『スシロー』のCM、『世界の果てまでイッテQ!』(日本テレビ系)のナレーターなどでおなじみの“国民的ボイス”の立木文彦(61才)は現在、声優として「第三黄金期」にいると語る。
「一期はデビュー間もない頃、シリアスな『聖戦士ダンバイン』(ゼット・ライト)、コメディーの『うる星やつら』(面堂家黒メガネ軍団員)という、方向性の違うアニメのレギュラーをいただき、いまや声優界のレジェンドとなった先輩がたから技術を学びました。二期はターニングポイントでもある『新世紀エヴァンゲリオン』です。そして、ナレーターとしても幅広く知っていただいているいまが三期。

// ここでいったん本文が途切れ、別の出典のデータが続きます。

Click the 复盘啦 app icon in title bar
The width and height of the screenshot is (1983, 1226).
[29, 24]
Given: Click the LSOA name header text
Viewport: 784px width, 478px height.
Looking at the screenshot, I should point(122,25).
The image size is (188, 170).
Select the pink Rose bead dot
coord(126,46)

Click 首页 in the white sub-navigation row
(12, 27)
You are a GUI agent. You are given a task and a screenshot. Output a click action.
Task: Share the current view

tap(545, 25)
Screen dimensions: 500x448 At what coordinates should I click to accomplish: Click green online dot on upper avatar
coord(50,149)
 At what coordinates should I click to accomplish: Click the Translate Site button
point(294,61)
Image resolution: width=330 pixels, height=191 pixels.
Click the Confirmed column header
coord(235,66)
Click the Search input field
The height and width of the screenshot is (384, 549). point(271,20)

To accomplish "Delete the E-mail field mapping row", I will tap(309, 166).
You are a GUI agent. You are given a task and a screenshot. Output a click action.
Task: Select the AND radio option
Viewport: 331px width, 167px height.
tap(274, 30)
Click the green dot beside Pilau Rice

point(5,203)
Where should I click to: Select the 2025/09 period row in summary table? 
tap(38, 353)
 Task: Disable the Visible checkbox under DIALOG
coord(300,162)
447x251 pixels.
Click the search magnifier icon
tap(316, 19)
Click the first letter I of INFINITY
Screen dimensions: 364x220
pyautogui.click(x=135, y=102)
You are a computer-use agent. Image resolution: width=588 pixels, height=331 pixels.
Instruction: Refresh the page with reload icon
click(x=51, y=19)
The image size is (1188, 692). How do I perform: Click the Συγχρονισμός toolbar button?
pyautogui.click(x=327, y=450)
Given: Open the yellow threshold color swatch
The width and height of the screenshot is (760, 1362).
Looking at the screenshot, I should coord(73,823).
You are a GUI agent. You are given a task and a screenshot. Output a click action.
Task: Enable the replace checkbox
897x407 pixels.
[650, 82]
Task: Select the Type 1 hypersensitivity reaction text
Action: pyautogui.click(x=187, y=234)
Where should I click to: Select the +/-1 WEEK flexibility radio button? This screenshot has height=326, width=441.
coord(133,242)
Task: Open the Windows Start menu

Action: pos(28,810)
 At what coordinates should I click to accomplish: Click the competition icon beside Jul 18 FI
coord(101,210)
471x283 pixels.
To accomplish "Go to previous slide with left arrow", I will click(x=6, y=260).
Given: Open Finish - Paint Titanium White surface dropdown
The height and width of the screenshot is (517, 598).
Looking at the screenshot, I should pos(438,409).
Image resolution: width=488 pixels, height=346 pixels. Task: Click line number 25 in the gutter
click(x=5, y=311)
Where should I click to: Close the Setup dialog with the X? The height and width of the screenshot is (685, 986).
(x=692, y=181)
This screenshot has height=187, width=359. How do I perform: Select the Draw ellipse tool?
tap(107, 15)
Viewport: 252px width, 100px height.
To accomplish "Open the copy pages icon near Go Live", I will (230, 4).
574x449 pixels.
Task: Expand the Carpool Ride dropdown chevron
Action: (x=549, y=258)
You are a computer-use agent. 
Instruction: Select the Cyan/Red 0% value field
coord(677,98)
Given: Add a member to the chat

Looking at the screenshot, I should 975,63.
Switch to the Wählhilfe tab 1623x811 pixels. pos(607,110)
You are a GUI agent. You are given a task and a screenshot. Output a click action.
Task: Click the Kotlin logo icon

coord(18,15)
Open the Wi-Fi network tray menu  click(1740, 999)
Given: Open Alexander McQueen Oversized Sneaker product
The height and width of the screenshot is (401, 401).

昔はいまとまったく違って、声優は“裏方”だったんです。『銀魂』のdTVドラマ版では、柳楽優弥さんが“本物だ! 一緒に写真を撮ってもらえませんか?”と言ってくださって……いや逆だろう、と(笑い)。仕事の幅が広がるのは、感慨深くも、ありがたい。貴重な体験をさせていただきました」
アニメファンなら、立木文彦といえば『エヴァ』のゲンドウ役だ。
「『エヴァ』は、自分の役だけでなく、ほかのキャラクターとの関係性や物語全体を俯瞰して考え、深掘りせざるを得ない作品でした。有名な『帰れ』というせりふは、たった3文字ですが、何度も録り直したんですよ」
立木のいまの夢は、47都道府県を巡って「生の声」を届けること。全国に温かい声を届けてほしい。
──声優を志したきっかけは?
「親戚のおばさんに『ふみ坊、声よかねえ!』と言われて、おれっていい声なんだ、と素直に思って(笑い)。高校卒業後に上京して、声優科がある専門学校に入学しました」
──最近、感動したことは?
「朝ドラの『舞いあがれ!』(NHK)など、話題のドラマは見るようにしています。すぐ感動しちゃうんですが、最近泣いたのは『silent』(フジテレビ系)。川口春奈さんの自然な演技は勉強になるし、毎回泣かされました。ちなみに、彼女は同郷なんですよ」
──「癒しスポット」はどこですか?
「昔から釣りが趣味なんです。最近は釣り以外でも、海や川に行って癒されています。自分の原点は、やっぱり生まれ育った五島列島なんですね。水の流れを見ていると、悩みが浄化される気がして、落ち着くんです」
【プロフィール】
立木文彦/1961年4月29日生まれ。長崎県出身。1982年に声優デビュー。『新世紀エヴァンゲリオン』(碇ゲンドウ)のほか、『世界の果てまでイッテQ!』(日本テレビ系)、『PRIDE』ナレーションなど。『銀魂』(長谷川泰三)は、dTVドラマ版でも同役で出演し話題に。